See what the Quakers have done!

Peter Speirs reports on the recent Adam Curle Centenary Symposium: ‘Peaceful Relations and the Transformation of the World’

(Left to right) Wolfgang Dietrich, Tom Woodhouse, Jenny Pearce, John Paul Lederach, Irene Santiago, and Caroline Hughes (extreme right). | Photo: Courtesy of the University of Bradford.
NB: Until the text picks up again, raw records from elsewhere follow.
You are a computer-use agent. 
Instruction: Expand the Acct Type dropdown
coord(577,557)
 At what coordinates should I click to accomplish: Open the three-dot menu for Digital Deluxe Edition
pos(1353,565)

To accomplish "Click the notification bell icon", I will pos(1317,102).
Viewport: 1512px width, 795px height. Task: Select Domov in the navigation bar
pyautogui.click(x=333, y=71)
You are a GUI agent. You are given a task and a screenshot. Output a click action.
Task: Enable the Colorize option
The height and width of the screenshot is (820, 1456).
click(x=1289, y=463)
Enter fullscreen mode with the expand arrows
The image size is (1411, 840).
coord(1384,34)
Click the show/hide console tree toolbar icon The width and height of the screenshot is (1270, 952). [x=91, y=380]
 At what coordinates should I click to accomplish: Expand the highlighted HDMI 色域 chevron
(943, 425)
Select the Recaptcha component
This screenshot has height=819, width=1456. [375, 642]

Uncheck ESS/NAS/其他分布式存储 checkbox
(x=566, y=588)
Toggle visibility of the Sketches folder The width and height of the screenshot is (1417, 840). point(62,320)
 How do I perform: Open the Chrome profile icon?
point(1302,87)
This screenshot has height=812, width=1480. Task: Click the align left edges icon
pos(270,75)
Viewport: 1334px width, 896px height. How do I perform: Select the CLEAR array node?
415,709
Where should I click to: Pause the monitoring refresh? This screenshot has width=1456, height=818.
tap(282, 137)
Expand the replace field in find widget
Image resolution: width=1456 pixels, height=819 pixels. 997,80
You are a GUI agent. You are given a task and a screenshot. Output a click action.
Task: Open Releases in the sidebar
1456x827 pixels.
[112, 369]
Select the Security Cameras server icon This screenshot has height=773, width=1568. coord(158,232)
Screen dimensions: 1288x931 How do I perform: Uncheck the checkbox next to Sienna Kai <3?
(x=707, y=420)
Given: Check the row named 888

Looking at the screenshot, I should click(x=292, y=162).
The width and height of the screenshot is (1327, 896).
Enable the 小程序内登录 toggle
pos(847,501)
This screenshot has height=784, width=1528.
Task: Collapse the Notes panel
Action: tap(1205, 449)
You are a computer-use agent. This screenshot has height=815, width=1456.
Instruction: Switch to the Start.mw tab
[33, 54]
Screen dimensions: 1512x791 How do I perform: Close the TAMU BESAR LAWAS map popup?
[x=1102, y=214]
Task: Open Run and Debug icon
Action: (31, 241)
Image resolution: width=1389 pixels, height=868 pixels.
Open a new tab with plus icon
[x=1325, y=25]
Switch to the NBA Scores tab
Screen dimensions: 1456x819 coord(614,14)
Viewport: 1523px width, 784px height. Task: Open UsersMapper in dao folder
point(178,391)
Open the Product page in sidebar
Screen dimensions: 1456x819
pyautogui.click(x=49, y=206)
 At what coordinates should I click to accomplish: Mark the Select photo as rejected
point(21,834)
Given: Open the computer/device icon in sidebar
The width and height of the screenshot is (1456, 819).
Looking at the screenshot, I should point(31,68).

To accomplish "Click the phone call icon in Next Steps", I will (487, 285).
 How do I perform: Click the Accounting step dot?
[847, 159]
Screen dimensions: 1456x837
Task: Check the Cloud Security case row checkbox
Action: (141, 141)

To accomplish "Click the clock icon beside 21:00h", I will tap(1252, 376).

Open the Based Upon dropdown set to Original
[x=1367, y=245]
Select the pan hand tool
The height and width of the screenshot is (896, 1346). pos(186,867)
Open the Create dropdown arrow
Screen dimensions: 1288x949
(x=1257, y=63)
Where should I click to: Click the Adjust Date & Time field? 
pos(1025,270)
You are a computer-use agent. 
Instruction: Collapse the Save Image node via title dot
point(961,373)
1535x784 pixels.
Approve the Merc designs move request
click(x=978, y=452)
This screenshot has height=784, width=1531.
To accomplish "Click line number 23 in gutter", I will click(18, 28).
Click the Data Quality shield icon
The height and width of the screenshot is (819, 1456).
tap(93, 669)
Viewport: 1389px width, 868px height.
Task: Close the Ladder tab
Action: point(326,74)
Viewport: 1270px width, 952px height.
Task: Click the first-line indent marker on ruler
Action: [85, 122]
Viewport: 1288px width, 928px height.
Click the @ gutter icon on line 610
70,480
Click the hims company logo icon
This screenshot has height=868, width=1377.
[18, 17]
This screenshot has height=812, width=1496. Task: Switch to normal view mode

I am as much concerned with the human condition in general as with specific conflicts, which represent only the tip of a pyramid of violence and anguish… I am concerned with all pain and confusion that impede our unfolding and fulfilment. Often, of course, circumstances force us to focus on extreme examples of unpeacefulness. However, if we were to limit our attention to these, we would be neglecting the soil out of which they grow and would continue to grow until the soil were purified. In this sense the social worker, the teacher, the wise legislator, or the good neighbour is just as much a peacemaker as the woman or man unravelling some lethal international imbroglio.

Adam Curle, 1981
Quaker faith & practice 24.35

‘See what the Quakers have done!’ These words were offered in ministry during the Meeting for Worship held recently at the University of Bradford, during a symposium to mark the centenary of the birth of Adam Curle. It was in 1971 that a small group of Quakers, with the support of the Yearly Meeting, established the Quaker Peace Studies Trust (QPST), with the principal aim of creating a school of Peace Studies at the University of Bradford.